🤖 AI Summary
This work addresses the scarcity of high-quality audio-video–text paired data and the limited precision of existing alignment methods in post-training speech large language models. The authors propose a controllable CTC-based simulation framework that, for the first time, enables explicit control over word error rate (WER) and uncertainty, generating difficulty-adjustable textual supervision signals without requiring text-to-speech (TTS) synthesis. This approach facilitates principled curriculum learning strategies and achieves significant improvements over strong baselines—including TASU, text-only fine-tuning, and TTS-augmented methods—across multiple domain transfer tasks, while effectively mitigating performance degradation on the source domain.
📝 Abstract
Speech LLM post-training increasingly relies on efficient cross-modal alignment and robust low-resource adaptation, yet collecting large-scale audio-text pairs remains costly.

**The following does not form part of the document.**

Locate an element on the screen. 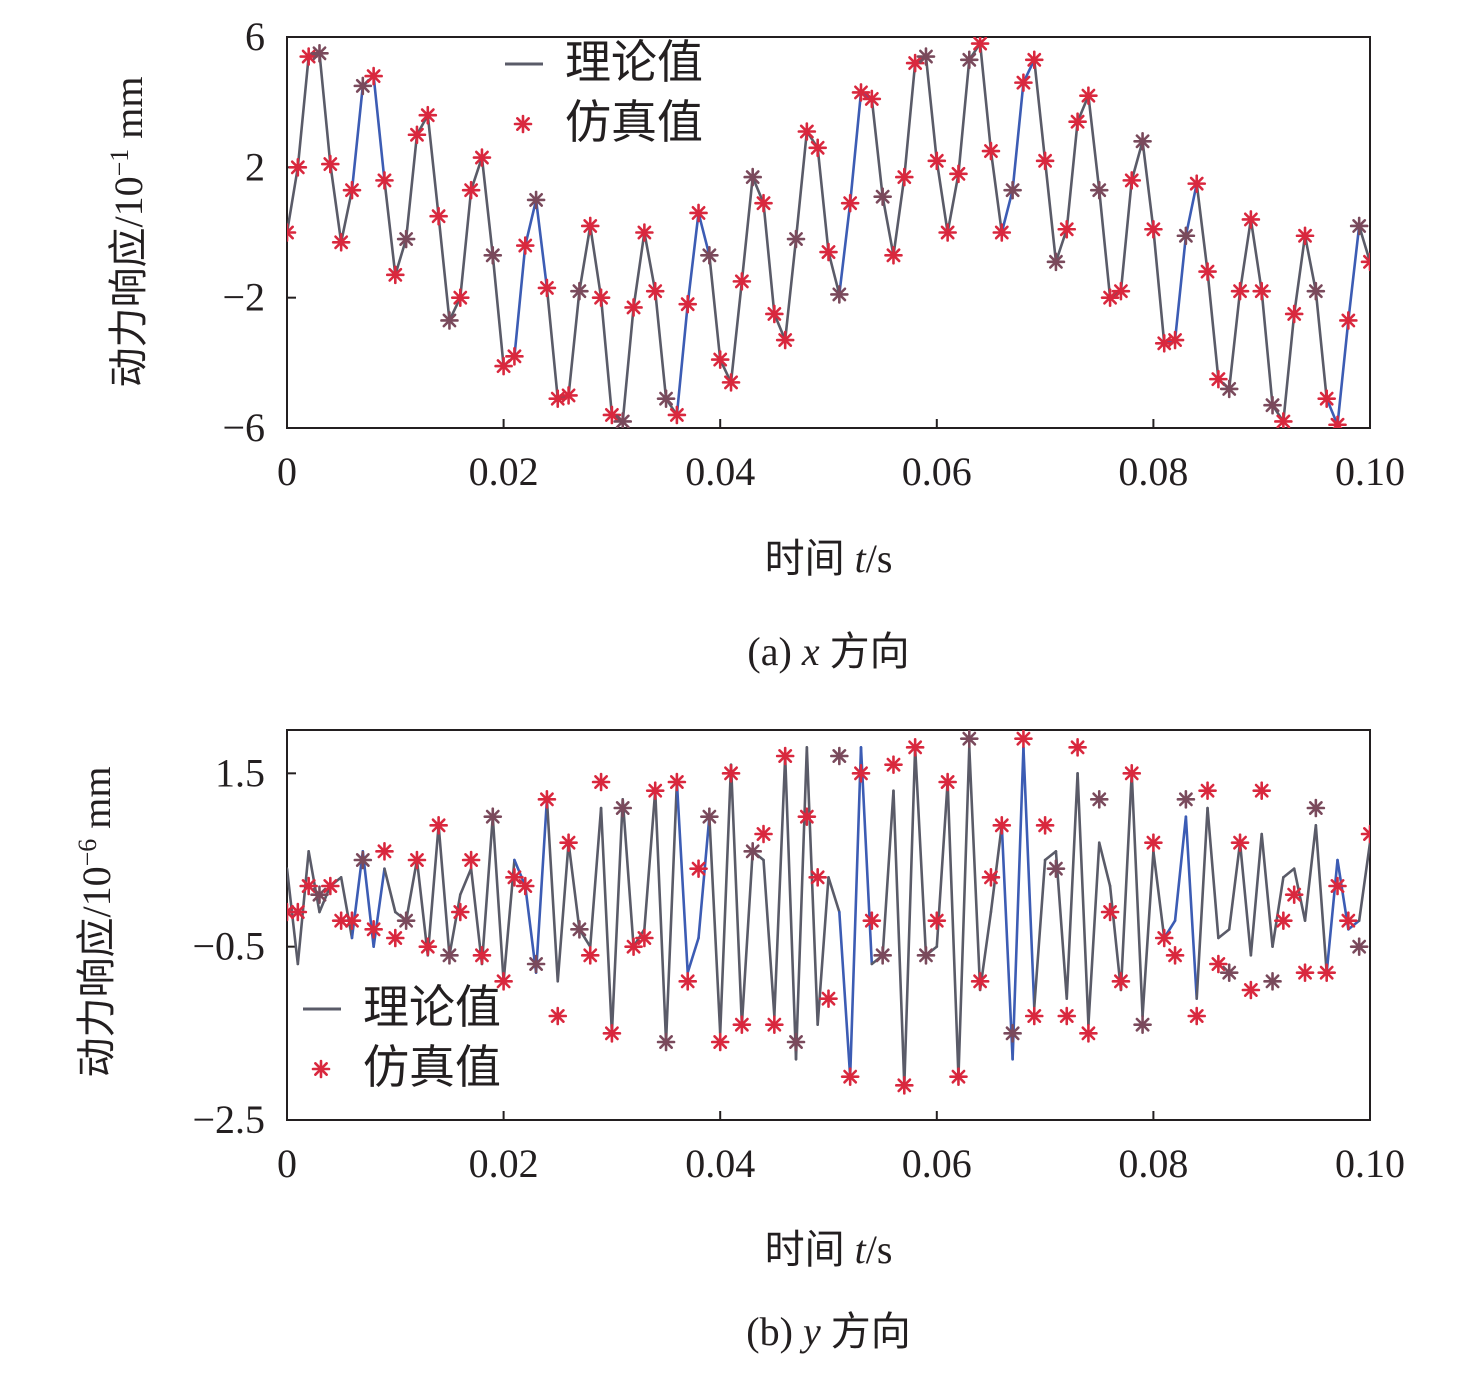  caption-var: y is located at coordinates (810, 1332).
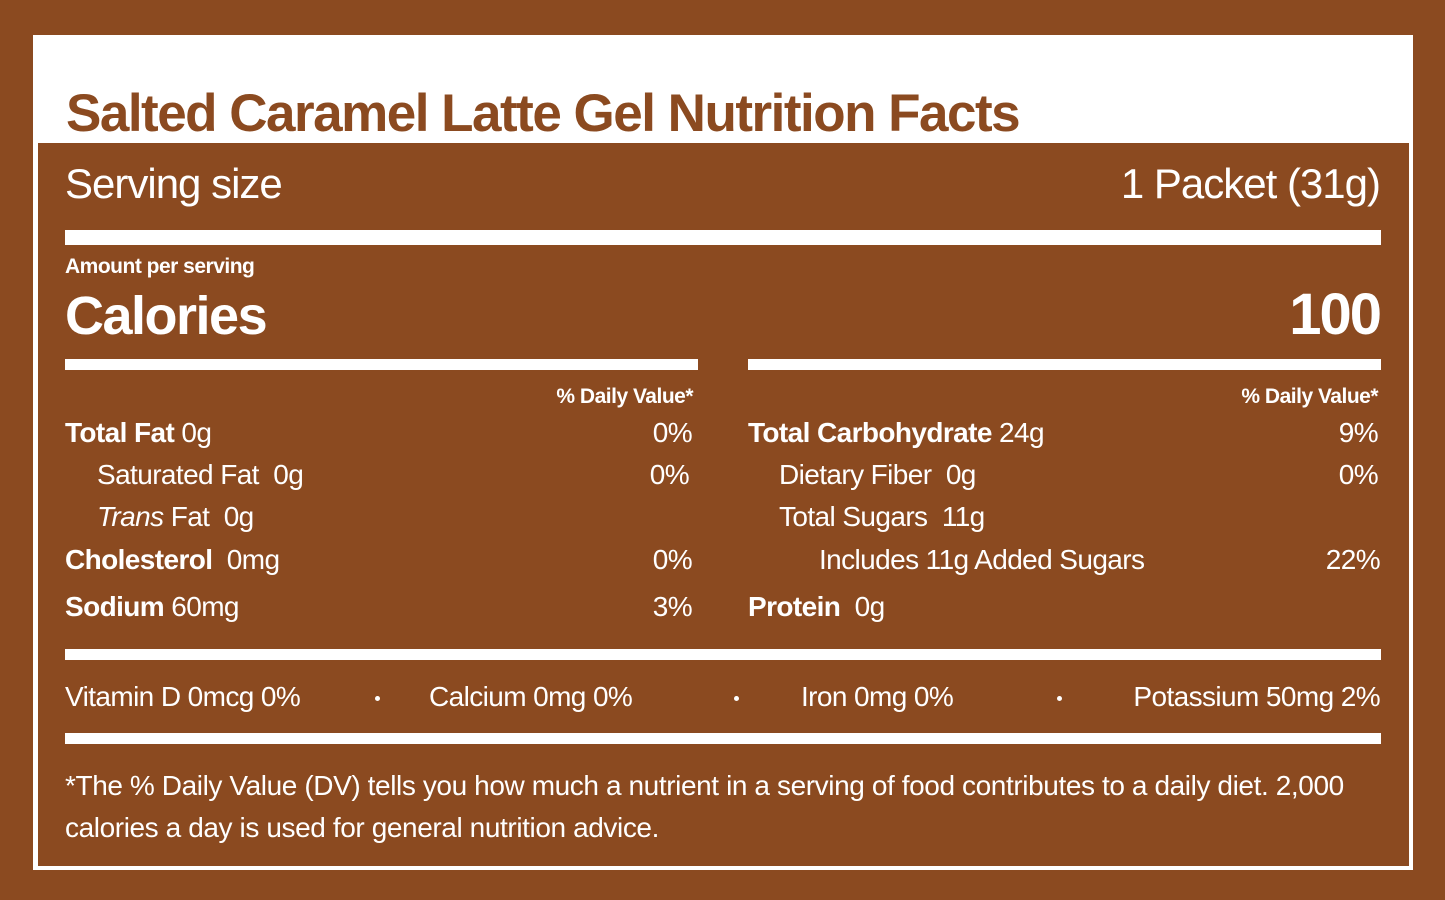 The width and height of the screenshot is (1445, 900). I want to click on nutrient-row-total-fat: Total Fat 0g, so click(138, 432).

Text-only alignment methods such as TASU reduce this burden by simulating CTC posteriors from transcripts, but they provide limited control over uncertainty and error rate, making curriculum design largely heuristic. We propose \textbf{TASU2}, a controllable CTC simulation framework that simulates CTC posterior distributions under a specified WER range, producing text-derived supervision that better matches the acoustic decoding interface. This enables principled post-training curricula that smoothly vary supervision difficulty without TTS. Across multiple source-to-target adaptation settings, TASU2 improves in-domain and out-of-domain recognition over TASU, and consistently outperforms strong baselines including text-only fine-tuning and TTS-based augmentation, while mitigating source-domain performance degradation.